A schematic representation of the type of data produced by HBVseq or available in the “HBV RT Mutations According to Genotype and Treatment” page. This figure shows ten rows of data corresponding to the ten most widely recognized HBV N(t)RTI-resistance positions (Keeffe et al., 2008b; Lok et al., 2007). The first column indicates the RT position and columns 2 through 10 indicate the percent prevalence of mutation at these 10 positions in N(t)RTI-naïve individuals according to virus genotype. Column 11 contains the pooled (across all genotypes) percent prevalence of mutations in N(t)RTI-naïve individuals. Column 12 contains the percent prevalence of each mutation in individuals who received L-nucleosides and/or ETV but no acyclic nucleoside phosphonates (ANPs). Column 13 contains the percent prevalence of each mutation in individuals who received ANPs but no L-nucleosides or ETV. Column 14 contains the percent prevalence of each mutation in individuals who received L-nucleoside and/or ETV as well as one or more ANPs. In each column, the consensus amino acid is shown at the top of each cell and reported variants along with their percent prevalence (shown as superscripts) are indicated below the consensus. Each mutation represents a hyperlink to the references in which the mutation was reported. Mutations significantly associated with L-nucleosides and/or ETV (column 12) or ANPs (column 13) are shown in bold.

Figure 3. Prevalence of Less Well-Characterized Drug Resistance Mutations in HBVrtDB According To Genotype and Treatment

A schematic representation of the type of data produced by HBVseq or available in the “HBV RT Mutations According to Genotype and Treatment” page. This figure shows ten rows of data corresponding to the ten less well-characterized drug-resistance mutations (see text). The first column indicates the RT position and columns 2 through 10 indicate the percent prevalence of mutation at these 10 positions in N(t)RTI-naïve individuals according to virus genotype. Column 11 contains the pooled (across all genotypes) percent prevalence of mutations in N(t)RTI-naïve individuals. Column 12 contains the percent prevalence of each mutation in individuals who received L-nucleosides and/or ETV but no acyclic nucleoside phosphonates (ANPs).
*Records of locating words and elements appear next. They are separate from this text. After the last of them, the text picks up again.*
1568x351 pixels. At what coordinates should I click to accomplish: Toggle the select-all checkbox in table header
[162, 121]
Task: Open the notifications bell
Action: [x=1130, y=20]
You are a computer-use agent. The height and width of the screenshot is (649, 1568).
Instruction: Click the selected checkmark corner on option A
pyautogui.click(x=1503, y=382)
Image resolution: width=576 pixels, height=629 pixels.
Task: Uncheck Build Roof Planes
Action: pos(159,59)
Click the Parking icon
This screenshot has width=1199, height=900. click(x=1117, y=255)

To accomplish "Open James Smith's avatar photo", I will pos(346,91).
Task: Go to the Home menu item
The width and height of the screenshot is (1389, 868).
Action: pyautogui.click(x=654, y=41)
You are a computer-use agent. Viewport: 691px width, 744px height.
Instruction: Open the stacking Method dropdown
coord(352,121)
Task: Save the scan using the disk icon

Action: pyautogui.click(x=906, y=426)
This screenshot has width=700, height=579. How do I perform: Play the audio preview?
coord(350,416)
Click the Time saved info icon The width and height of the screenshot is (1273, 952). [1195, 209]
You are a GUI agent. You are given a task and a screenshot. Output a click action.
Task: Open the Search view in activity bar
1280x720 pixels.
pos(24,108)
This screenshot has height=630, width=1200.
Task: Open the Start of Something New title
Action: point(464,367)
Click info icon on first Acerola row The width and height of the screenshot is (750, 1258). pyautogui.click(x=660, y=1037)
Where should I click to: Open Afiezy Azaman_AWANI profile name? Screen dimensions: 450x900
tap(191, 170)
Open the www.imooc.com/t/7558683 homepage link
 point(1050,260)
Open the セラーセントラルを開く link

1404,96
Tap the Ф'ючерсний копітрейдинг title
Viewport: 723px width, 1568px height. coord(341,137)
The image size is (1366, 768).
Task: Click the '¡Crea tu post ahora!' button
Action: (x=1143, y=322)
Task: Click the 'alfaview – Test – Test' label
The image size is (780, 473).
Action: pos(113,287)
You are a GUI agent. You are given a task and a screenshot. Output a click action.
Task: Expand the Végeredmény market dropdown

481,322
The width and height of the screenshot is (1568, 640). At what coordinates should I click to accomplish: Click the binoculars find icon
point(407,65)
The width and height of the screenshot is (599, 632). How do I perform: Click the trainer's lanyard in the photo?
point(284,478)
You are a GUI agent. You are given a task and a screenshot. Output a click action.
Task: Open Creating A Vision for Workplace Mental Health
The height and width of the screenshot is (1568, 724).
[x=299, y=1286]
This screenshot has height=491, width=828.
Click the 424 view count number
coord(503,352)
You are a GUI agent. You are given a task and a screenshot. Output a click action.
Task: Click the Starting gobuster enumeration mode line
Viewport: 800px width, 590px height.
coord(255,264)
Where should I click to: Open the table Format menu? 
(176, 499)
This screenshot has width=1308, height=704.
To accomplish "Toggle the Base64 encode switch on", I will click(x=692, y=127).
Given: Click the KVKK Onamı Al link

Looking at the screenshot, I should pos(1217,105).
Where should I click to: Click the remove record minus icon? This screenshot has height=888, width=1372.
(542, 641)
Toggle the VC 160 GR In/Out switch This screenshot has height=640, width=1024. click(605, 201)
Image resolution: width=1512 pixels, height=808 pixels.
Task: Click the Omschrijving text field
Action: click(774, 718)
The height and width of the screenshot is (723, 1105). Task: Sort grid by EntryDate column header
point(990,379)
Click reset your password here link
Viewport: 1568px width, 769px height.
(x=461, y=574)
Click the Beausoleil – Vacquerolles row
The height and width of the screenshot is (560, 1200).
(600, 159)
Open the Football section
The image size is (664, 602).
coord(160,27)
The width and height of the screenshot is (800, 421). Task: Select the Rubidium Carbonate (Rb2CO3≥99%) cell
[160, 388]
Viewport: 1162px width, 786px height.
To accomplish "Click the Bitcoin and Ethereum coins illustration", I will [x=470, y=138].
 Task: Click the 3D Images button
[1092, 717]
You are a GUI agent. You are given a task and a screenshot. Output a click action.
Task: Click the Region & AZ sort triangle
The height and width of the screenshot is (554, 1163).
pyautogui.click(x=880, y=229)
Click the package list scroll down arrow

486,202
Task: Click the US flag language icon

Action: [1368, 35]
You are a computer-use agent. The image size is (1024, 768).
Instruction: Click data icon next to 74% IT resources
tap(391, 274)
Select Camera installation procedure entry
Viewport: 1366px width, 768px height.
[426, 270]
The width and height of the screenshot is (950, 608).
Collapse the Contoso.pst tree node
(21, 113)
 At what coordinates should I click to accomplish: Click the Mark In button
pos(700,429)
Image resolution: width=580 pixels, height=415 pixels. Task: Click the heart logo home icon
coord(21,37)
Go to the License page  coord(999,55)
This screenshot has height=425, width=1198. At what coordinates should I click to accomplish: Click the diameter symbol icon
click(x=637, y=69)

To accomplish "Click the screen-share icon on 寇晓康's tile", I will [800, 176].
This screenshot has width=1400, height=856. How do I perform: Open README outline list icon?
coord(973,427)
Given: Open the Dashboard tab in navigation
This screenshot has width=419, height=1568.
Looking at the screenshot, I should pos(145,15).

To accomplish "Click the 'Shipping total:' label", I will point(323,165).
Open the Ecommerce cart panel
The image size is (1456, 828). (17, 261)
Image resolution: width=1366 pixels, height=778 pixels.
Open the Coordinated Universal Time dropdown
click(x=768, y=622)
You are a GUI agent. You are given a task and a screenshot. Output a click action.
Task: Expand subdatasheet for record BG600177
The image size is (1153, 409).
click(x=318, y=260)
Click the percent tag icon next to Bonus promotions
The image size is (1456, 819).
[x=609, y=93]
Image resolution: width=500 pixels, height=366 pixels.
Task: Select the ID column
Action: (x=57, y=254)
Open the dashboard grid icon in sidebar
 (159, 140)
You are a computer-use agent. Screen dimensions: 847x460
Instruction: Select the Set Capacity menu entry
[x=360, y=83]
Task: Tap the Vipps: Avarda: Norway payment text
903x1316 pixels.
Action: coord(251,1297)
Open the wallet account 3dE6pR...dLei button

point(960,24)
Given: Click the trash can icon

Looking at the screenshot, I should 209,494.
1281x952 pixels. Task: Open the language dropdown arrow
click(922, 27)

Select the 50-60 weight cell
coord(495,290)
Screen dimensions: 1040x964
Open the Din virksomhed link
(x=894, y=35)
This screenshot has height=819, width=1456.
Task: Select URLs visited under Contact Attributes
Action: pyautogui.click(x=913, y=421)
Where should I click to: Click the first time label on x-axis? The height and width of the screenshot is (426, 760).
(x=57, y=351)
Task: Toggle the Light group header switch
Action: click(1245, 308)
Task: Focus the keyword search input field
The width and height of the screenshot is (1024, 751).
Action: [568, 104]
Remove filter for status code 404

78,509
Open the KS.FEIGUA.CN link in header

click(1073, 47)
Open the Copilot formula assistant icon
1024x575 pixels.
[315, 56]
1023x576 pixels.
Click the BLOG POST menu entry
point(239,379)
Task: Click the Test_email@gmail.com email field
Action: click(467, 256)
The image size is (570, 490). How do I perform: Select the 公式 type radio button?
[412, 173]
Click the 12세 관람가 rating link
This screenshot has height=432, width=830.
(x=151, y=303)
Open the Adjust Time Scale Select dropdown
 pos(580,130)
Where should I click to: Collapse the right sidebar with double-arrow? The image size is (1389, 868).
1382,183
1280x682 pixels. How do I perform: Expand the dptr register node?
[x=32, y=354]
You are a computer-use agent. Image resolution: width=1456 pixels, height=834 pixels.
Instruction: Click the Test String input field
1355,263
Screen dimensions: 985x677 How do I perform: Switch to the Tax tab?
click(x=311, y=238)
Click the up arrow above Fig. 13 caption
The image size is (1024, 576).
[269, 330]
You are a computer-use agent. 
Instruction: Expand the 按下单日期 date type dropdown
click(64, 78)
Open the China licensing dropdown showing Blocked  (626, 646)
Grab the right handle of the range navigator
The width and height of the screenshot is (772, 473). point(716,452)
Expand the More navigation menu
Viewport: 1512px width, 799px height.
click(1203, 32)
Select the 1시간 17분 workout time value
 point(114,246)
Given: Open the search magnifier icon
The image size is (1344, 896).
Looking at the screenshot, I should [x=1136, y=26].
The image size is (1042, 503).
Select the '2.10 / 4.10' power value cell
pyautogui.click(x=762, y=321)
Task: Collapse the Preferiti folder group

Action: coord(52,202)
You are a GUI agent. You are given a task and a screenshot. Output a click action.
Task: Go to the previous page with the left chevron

Column 13 contains the percent prevalence of each mutation in individuals who received ANPs but no L-nucleosides or ETV. Column 14 contains the percent prevalence of each mutation in individuals who received L-nucleoside and/or ETV as well as one or more ANPs. In each column, the consensus amino acid is shown at the top of each cell and reported variants along with their percent prevalence (shown as superscripts) are indicated below the consensus. Each mutation represents a hyperlink to the references in which the mutation was reported. Mutations significantly associated with L-nucleosides and/or ETV (column 12) or ANPs (column 13) are shown in bold.

Figure 4. The HBVseq User Interface

The HBVseq user interface including the sequence submission form (Figure 4A); program output showing the genotype of the submitted sequence, the established drug resistance RT mutations identified in the sequence and a table showing the percent prevalence of each identified mutation in HBVrtDB according to genotype and nucleos(t)ide RT inhibitor (N(t)RTI) treatment (Figure 4B); and the detailed sequence information page accessible through each mutation's hyperlink (Figure 4C). The example shown here is a genotype G sequence containing a well-characterized drug resistance mutation V173L. The circled text in (Figure 4B) shows the percent prevalence of V173L in L-nucleoside and/or ETV-treated individuals. By clicking the V173L hyperlink (Figure 4B), the list of published reports of V173L is shown on a new page (Figure 4C).